Depreciation and Amortization
 
In order to meet the needs of the expansion of its operations, the Company steadily purchased office equipment and updated computer and server hardware and software in 2008. These purchases led to an increase in depreciation and amortization from $164,336 in 2007 to $200,701 in 2008, an increase of 22.13%. As of December 31, 2008, the Company does not own any real property.
 
We depreciate our property and equipment under the straight-line method over the economic useful lives of the assets.
 
Income from Operations

 Income from operations increased 64.78%, to $6,153,862 in 2008 from $3,734,701 in 2007, which is primarily attributable to the growth in revenue and gross profit.

Gross profits increased by 68.06%, from $5,159,723 in 2007 to $8,671,514 in 2008, due to an increase in net revenues of 24.47% from $152,430,674 to $189,737,077.

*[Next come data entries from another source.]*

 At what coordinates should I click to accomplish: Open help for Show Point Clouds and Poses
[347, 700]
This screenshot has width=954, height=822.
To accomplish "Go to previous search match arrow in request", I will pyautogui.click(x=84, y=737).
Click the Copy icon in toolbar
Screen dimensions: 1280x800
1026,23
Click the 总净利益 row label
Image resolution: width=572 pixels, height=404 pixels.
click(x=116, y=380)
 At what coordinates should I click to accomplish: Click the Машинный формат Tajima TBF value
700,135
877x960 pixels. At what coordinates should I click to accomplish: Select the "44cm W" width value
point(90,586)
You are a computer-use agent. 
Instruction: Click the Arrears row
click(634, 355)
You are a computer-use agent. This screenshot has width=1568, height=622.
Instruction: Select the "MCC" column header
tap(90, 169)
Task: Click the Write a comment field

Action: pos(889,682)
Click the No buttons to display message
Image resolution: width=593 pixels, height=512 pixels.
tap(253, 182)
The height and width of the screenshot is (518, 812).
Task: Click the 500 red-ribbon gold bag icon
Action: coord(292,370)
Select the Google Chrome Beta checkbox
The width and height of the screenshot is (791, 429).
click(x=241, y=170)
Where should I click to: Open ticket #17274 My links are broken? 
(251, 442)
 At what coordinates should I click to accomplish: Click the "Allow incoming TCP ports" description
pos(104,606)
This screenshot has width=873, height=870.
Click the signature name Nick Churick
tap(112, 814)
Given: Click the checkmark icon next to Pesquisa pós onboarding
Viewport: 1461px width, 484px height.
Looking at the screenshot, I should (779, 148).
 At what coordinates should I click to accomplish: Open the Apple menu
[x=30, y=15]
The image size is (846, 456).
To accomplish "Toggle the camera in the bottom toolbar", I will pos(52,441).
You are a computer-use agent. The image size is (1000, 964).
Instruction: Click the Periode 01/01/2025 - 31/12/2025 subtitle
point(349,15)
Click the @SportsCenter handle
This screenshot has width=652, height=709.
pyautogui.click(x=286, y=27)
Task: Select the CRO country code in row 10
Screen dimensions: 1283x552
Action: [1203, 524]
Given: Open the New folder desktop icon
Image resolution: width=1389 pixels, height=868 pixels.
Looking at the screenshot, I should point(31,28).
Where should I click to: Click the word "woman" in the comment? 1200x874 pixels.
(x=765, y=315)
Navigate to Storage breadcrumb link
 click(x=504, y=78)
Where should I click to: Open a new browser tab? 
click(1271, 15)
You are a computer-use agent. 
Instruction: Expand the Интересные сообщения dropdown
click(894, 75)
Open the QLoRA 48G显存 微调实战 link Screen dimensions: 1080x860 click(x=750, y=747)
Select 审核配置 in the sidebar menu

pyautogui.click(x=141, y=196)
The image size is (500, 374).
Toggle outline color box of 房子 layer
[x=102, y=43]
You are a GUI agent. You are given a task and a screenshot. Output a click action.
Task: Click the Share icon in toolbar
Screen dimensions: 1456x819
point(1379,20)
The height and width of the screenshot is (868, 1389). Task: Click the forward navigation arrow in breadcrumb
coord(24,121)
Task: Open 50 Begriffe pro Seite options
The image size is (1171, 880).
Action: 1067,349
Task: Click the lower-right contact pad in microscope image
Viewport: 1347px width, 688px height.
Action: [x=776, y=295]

In the future, in our automobiles sales business, we plan to improve profitability. We expect to strengthen relationships with our major suppliers to obtain more favorable terms such as freight exemptions and discounts. We also expect profit expansion from continued growth in our website services and auto-related services business.
 
Other Income and Expenses
 
Other income and expenses consists primarily of interest income and interest expenses. The Company’s interest income is generated by interest earned through bank deposits while interest expenses are amounts paid with respect to interest by the Company with respect to its borrowings from the banks. The decrease in interest income was primarily as a result of a decrease in the amount of the Company’s restricted cash held by the banks.
 
Liquidity and Capital Resources
 
We generally finance our operations through a combination of operating profit and short-term borrowings from banks. During the reporting periods, we arranged a number of bank loans to satisfy our financing needs. As of the date of this Form 10-K, we have not experienced any difficulty in raising funds through bank loans, and we have not experienced any liquidity problems in settling our payables in the normal course of business and repaying our bank loans when they come due.

 
39

 

We believe that the level of financial resources is a significant factor for our future development and accordingly, we may determine from time to time to raise capital through private debt or equity financings to strengthen the Company’s financial position, to expand our facilities and to provide us with additional flexibility to take advantage of business opportunities.  No assurances can be given that we will be successful in raising such additional capital on terms acceptable to us.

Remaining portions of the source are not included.